▸ **Task 1**
In the passage on reproduction number estimates for pandemic influenza, what kind of community was the New Zealand study's epidemic observed in?
▸ **Task 2**
List every example the passage on reproduction number estimates for pandemic influenza gives of the social and biological conditions that influence transmission potential.

[Passage for review — start]

In addition, the different recently reported R0 estimates for pandemic influenza were implicitly compared. Long serial intervals, estimates of which are often derived from the literature, seem to have yielded high estimates of R0, the relationship of which has been extensively investigated in previous studies by means of sensitivity analysis [8, 25], implying that a precise estimate of the serial interval is crucial for elucidating the finer details of R0 . This point has to be interpreted cautiously in relation to Table 1, since essentially there are two potential sources of variations in R0:
(A) Estimates of R0 will greatly vary according to model assumptions and the structure and type of data used to infer the relevant parameters .
(B) R0 can differ with time and place. That is, the transmission potential is generally influenced by various underlying social and biological conditions (e.g. contact patterns, differential susceptibility and pathogenic factors) [27, 28].
It should be noted that the present study examined only some of the factors related to (A) and did not explicitly test this hypothesis. Indeed, there are other plausible explanations for the variations in R0 in Table 1. For example, point (A) may be particularly true for the UK study, the small estimates of which may be attributable to the modeling assumption that fitted the model to three waves of the pandemic . Moreover, the New Zealand study is a good example of point (B) . This epidemic was observed in a community with closed contact (i.e. an army camp), which could result in high estimates of R0 even assuming a short serial interval. Thus, no definitive reason for the differences in R0 can be clarified unless each model is examined in relation to others, permitting explicit comparisons and robustness assessment . However, despite this, it is remarkable that differences in R(t) were obtained using the assumed serial interval lengths employed in the present study and that the differences in the R0 of pandemic influenza were also consistent with this well-known relationship (i.e. between R0 and the serial interval). The finding implies that it is critically important to clarify details of the natural history of a disease in order to offer robust assessments. In addition, further controversy concerning the R0 of seasonal influenza (= 20) needs to be addressed by exploring in detail the immune protection mechanisms of influenza .

[Passage for review — finish]
[The data — start]

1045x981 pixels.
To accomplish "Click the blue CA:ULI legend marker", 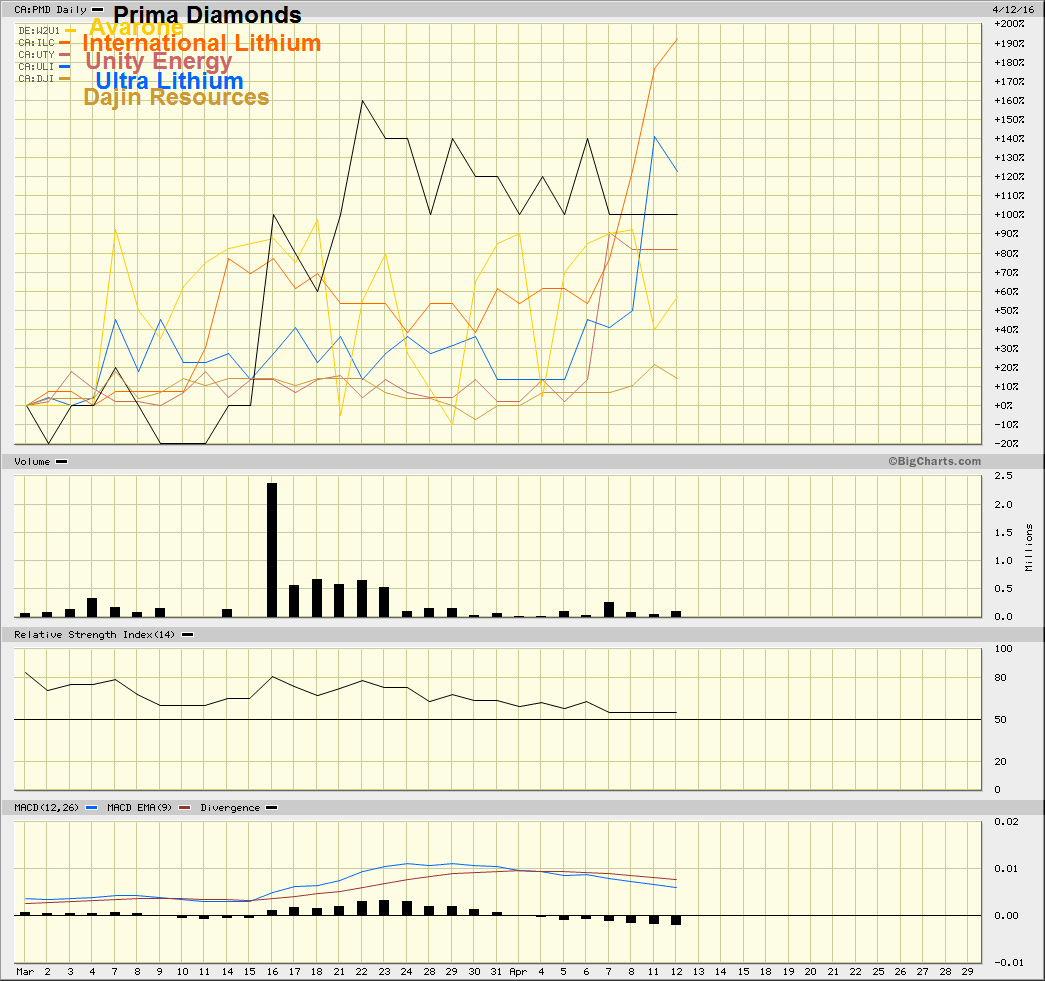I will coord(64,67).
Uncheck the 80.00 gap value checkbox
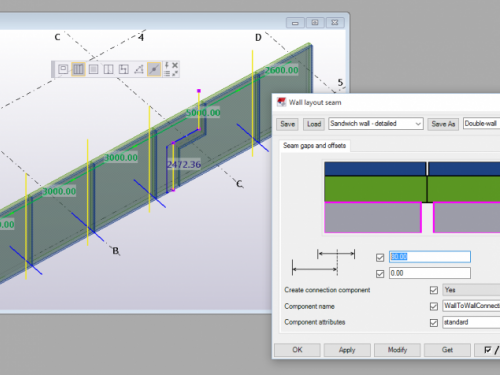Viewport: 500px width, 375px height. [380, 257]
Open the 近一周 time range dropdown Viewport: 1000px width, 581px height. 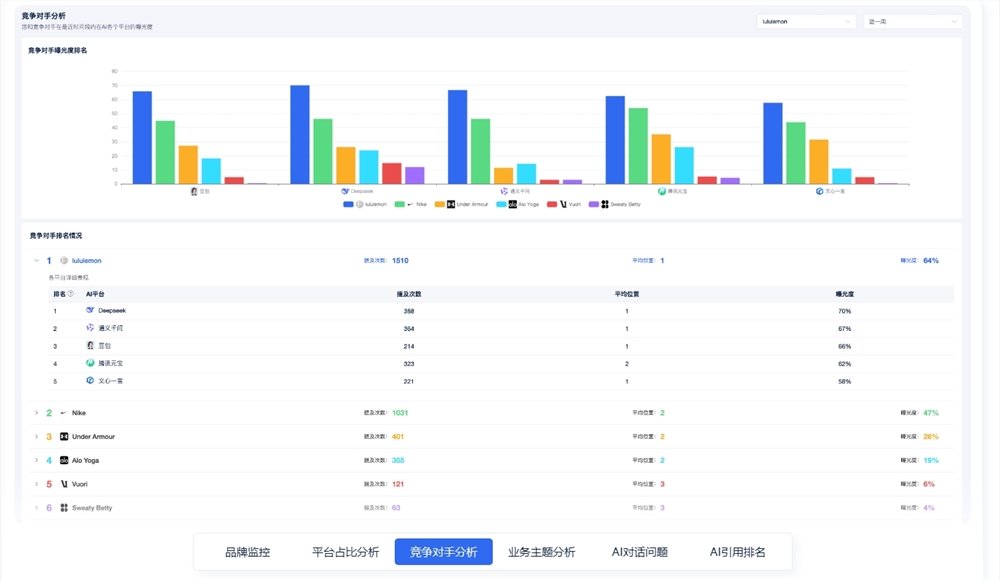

[The data — finish]

▸ **Answer 1**
A community with closed contact, namely an army camp.

▸ **Answer 2**
Contact patterns, differential susceptibility, and pathogenic factors.